## [EXERCISE AIM]
An exact transcription of the lines below, from the first through the one containing "You are a computer-use agent. The", is the only output wanted.

## [GIVEN RECORDS]
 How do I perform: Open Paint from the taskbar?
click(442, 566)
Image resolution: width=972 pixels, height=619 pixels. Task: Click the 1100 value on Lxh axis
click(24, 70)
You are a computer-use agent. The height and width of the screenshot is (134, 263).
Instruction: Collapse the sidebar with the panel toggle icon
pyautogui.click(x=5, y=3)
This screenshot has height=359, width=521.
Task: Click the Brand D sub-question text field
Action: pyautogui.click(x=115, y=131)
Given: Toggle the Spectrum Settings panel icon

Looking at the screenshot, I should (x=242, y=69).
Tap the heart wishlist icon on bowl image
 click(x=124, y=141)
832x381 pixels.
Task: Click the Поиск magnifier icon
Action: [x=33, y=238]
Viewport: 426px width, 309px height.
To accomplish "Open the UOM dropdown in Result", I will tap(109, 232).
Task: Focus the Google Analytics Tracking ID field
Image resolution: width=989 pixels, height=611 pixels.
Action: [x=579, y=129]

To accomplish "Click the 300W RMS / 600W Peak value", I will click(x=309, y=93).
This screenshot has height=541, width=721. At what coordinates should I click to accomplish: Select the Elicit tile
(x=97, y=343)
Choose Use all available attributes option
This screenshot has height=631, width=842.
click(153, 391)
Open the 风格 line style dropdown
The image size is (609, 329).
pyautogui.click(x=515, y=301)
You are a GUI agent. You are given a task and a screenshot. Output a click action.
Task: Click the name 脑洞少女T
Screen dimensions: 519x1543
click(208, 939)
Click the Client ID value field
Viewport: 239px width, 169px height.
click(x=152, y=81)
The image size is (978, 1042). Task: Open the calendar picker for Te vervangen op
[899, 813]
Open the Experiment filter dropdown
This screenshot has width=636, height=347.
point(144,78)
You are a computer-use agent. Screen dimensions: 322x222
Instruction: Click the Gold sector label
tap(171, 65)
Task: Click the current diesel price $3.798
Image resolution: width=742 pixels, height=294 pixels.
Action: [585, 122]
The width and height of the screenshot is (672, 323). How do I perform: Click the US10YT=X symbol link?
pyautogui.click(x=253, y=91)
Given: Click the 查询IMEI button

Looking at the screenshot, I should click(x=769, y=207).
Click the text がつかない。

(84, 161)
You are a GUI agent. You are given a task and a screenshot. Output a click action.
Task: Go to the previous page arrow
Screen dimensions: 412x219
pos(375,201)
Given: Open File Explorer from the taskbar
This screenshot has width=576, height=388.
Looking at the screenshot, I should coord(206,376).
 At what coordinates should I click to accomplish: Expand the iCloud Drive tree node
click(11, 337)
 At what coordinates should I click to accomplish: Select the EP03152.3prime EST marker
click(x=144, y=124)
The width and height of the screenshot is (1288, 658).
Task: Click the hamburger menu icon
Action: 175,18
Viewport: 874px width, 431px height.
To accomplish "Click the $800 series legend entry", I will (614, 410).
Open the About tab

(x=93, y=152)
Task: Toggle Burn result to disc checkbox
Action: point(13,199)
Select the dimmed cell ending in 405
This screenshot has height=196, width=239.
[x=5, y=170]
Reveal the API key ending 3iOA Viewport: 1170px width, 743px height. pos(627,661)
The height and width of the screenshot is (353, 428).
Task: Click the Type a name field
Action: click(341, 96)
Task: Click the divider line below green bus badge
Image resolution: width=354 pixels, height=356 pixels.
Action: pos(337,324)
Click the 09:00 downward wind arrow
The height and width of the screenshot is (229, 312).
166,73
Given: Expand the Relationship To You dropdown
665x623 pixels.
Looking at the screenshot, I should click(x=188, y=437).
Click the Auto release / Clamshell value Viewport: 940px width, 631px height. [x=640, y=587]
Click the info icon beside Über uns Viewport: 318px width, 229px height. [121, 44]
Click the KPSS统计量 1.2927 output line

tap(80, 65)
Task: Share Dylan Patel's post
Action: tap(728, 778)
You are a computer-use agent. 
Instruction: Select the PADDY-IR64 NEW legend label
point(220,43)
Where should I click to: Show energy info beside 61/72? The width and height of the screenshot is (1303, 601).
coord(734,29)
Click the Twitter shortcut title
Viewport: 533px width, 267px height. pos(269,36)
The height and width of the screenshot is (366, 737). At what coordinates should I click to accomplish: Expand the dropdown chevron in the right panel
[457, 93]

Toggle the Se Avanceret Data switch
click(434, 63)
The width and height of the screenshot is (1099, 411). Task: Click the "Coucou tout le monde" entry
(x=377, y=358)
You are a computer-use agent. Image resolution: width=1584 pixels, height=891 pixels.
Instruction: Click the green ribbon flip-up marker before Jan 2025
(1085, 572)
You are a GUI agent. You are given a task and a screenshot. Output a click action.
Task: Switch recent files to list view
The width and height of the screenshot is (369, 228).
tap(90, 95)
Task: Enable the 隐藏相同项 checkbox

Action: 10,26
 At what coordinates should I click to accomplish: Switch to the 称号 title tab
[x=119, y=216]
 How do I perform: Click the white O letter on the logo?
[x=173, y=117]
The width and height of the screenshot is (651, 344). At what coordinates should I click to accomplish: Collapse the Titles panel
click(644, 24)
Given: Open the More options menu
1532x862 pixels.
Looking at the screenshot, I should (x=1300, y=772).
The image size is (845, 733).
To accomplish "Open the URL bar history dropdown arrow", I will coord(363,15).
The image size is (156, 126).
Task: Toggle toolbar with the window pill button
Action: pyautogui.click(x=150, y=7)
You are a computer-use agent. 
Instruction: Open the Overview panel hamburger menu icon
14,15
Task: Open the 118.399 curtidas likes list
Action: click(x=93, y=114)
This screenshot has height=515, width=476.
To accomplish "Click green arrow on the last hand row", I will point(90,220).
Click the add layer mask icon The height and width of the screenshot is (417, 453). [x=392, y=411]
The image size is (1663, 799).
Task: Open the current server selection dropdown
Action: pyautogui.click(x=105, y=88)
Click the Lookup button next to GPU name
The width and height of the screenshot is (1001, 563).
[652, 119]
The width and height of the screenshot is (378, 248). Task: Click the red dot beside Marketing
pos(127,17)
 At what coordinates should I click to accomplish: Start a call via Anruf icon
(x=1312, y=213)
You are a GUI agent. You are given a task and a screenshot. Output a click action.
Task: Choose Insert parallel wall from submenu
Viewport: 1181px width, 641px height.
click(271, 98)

## [RESULT OF THIS TASK]
 How do I perform: Open Paint from the taskbar?
click(442, 566)
Image resolution: width=972 pixels, height=619 pixels. Task: Click the 1100 value on Lxh axis
click(24, 70)
You are a computer-use agent. The height and width of the screenshot is (134, 263).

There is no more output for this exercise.